Princeton University Library Catalog

At Least It’s Clean?: A Study of the Effects of Agricultural Proximity on Antibiotic Resistance in Gram-Negative Enteric Bacteria Found in Tributaries of the Chesapeake Bay Watershed

Khuvis, Joshua [Browse]
Senior thesis
Metcalf, C. Jessica E. [Browse]
Princeton University. Department of Ecology and Evolutionary Biology [Browse]
Class year:
Summary note:
As the threat of antibiotic-resistant and multidrug-resistant human pathogens builds, we must take measures to understand what is causing this dangerous trend before our commonly used antibiotics are rendered all but useless. Of special concern to us and our research is the role that agriculture plays in the development of antibiotic resistance in the environment. As such, in this paper we aim to discover a connection between already established reservoirs of drug-resistant Gram-negative enteric bacteria in the waterways of the Chesapeake Bay Watershed and their proximity to farmland.
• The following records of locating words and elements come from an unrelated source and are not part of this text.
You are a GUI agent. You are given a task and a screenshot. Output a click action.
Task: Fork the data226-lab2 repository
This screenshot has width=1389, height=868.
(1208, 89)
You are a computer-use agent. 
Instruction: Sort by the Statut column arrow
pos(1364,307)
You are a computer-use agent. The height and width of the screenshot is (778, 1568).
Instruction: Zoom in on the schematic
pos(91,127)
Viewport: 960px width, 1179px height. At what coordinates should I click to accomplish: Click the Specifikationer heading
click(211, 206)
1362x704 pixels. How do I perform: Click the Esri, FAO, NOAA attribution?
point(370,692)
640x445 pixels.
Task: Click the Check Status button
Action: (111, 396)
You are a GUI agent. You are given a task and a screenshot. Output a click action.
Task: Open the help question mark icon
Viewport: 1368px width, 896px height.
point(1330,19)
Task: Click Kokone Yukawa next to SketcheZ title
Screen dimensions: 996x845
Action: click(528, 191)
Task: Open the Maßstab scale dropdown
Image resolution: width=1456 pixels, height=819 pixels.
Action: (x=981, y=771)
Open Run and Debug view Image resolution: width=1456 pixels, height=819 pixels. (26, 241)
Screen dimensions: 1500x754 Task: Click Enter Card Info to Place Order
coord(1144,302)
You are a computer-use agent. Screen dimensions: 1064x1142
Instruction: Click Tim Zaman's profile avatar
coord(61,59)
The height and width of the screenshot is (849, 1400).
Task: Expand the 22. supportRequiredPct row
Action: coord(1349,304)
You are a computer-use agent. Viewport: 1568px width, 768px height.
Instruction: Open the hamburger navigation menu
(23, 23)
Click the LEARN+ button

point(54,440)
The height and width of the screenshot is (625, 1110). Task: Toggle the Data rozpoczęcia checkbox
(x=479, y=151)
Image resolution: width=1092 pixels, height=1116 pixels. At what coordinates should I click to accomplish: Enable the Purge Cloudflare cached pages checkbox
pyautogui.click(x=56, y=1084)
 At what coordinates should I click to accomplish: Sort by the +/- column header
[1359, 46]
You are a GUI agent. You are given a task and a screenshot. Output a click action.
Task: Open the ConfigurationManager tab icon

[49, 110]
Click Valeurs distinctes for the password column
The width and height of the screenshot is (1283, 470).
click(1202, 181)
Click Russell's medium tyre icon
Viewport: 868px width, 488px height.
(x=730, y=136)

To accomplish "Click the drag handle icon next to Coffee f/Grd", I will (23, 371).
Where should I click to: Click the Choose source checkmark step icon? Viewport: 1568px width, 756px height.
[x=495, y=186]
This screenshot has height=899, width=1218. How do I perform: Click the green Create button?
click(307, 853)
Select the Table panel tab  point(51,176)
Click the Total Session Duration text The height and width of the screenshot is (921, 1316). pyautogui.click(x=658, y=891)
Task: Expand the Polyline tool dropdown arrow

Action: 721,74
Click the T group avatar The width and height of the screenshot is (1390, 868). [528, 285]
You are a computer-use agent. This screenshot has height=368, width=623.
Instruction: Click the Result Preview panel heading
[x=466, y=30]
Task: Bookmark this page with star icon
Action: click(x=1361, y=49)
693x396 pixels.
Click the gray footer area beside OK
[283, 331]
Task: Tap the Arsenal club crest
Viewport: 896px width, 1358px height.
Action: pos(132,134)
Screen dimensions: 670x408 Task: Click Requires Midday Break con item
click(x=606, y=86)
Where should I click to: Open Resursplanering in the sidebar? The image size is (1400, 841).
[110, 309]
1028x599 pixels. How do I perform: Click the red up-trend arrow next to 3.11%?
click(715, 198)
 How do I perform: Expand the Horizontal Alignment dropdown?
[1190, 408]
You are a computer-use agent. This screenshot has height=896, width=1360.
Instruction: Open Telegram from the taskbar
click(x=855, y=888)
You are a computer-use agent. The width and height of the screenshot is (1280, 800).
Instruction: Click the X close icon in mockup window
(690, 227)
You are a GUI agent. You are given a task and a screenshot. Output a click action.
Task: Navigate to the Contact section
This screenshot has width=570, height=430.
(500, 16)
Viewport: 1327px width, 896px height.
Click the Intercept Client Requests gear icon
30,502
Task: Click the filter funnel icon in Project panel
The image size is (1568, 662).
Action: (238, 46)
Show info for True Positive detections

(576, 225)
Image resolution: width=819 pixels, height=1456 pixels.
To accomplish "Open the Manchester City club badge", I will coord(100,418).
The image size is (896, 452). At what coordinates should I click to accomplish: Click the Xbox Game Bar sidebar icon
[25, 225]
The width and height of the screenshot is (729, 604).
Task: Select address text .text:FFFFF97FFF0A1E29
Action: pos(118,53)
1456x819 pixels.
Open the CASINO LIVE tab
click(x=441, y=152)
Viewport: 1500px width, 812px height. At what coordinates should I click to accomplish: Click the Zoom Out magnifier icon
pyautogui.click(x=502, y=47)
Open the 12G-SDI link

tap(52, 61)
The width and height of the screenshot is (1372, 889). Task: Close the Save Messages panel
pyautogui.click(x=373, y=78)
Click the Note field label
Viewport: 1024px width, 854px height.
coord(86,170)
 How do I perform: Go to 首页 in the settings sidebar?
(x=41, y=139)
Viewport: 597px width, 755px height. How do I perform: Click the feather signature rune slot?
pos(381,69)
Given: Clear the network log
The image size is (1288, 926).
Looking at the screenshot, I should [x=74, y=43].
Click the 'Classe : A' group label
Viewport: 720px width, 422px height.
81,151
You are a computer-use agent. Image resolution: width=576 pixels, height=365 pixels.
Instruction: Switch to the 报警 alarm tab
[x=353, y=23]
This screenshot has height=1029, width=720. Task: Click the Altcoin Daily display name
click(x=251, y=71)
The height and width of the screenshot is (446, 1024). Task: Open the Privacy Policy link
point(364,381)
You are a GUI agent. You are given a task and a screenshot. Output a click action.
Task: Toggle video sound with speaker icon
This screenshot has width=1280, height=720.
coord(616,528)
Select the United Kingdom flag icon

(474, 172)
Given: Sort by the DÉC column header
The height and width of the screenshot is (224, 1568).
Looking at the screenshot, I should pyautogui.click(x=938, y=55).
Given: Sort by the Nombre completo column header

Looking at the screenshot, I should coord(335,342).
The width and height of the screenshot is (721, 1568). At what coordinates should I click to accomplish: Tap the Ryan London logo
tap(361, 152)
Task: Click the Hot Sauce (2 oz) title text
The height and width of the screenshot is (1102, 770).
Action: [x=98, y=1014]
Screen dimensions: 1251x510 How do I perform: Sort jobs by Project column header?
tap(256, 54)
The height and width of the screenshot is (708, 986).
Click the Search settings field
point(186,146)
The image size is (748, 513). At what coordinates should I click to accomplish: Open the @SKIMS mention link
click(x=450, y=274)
We carry this out via a survey study of the Watershed to ascertain the extent of antibiotic resistance, after which we map the features of the area surrounding the sampling site in order to understand the extent of farmland in the surrounding location. Our results demonstrate that there may be a correlation between resistance to tetracycline, a commonly used antibiotic in animal husbandry, and proximity to farmland, as well as a correlation between general resistance trends and extent of local farmland. As such, we advise that more work be done on this question so that we may gain a clearer understanding and more definitive proof of the factors involved and thus be able to counteract the current trends in antibiotic resistance.